Imagine receiving an email invoice from your conveyancer for a property you’re about to purchase.
You head into a bank branch to ask for your life savings to be transferred so you can secure the property.
While $6M is a lot of money, you’re sure the details on the invoice are correct.
Except they’re not.
The invoice has come from a scammer.
The conveyancer’s business email address has likely been compromised and the payment details have been altered by criminals looking for a pay day.
That’s where customer advisor Nikki Alvaro comes in.
It was a Monday morning at NAB’s Erina branch when the customer in their 50s came in, invoice in hand.
The customer wanted the money transferred and was adamant they had received the correct details from the conveyancer, but the red flags were starting to pop up for Alvaro.
“The company name on the invoice looked completely different from the normal property exchange company (PEXA) and the money was going to one bank, when I know PEXA is normally a different bank,” she said.
“As soon as I saw the company name, I thought there’s something not right here.
“That flagged straight away so we asked some more questions, and we asked the customer to confirm the BSB and account number with the conveyancer.”
The customer pushed back slightly until they spoke to the conveyancer who dropped a bombshell.
The conveyancer told the customer he had not even sent an email because he did not have the price yet and confirmed he didn’t bank with the bank the money was going to.
“Everyone’s stomach just dropped,” Alvaro said.
She, branch manager Jenny Minns and the customer realised what had just happened.
The customer had nearly fallen victim to an invoice scam, but their life savings were safe.
The email was a scam, the purchase price was made up and the transfer details had been doctored.
Invoice scams are a type of business email compromise scams, which are consistently amongst the top scams impacting NAB customers.

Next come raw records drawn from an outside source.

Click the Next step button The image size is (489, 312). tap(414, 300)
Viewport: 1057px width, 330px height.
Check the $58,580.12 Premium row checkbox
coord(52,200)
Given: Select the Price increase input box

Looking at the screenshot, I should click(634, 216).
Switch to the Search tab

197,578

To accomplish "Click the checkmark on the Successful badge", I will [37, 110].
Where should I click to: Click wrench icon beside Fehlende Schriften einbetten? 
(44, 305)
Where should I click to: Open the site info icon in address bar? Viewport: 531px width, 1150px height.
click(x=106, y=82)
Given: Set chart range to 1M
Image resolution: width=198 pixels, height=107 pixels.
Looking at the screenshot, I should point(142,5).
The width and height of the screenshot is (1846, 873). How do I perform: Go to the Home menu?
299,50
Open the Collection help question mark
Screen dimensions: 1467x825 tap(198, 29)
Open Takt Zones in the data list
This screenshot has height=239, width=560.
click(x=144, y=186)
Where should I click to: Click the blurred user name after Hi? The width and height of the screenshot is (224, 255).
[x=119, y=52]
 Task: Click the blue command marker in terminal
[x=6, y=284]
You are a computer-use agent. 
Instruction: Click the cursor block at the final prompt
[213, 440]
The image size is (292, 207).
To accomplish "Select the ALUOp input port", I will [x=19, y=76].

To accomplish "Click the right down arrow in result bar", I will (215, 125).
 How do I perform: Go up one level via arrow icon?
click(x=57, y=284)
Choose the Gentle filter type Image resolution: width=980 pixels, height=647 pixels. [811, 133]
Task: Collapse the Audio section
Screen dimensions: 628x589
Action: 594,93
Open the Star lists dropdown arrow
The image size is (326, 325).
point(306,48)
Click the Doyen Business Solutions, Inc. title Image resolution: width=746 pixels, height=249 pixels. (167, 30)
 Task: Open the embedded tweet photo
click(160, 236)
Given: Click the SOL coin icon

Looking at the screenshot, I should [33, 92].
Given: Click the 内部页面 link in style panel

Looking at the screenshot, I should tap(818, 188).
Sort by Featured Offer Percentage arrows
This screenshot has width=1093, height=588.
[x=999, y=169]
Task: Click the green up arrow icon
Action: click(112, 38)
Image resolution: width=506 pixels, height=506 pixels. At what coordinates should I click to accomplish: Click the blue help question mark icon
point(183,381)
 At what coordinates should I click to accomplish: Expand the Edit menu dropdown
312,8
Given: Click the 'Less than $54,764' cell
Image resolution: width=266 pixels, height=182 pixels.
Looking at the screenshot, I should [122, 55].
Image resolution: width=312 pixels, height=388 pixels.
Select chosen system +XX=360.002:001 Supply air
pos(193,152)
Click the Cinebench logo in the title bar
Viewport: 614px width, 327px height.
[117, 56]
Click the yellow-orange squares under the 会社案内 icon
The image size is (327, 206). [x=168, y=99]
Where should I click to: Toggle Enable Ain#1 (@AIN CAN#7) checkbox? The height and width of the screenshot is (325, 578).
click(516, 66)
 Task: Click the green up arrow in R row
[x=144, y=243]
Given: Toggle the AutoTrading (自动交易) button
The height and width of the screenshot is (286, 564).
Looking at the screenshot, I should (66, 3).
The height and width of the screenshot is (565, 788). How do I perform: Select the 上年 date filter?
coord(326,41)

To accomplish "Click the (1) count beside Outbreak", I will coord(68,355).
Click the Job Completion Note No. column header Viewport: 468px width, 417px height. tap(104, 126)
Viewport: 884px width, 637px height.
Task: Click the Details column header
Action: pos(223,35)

More broadly, the ACCC estimated business email compromise cost Australian consumers and businesses $224M in 2022.
“Everything looked legitimate, they’d made it come from the conveyancer’s email address and they had information of the purchase,” Alvaro said.
She is proud to have put a stop to the scam and the customer even sent her a beautiful bunch of flowers and a card to thank her for going over and beyond and above in her service for the bank and its customers.
“This is exactly why we do what we do,” Alvaro said.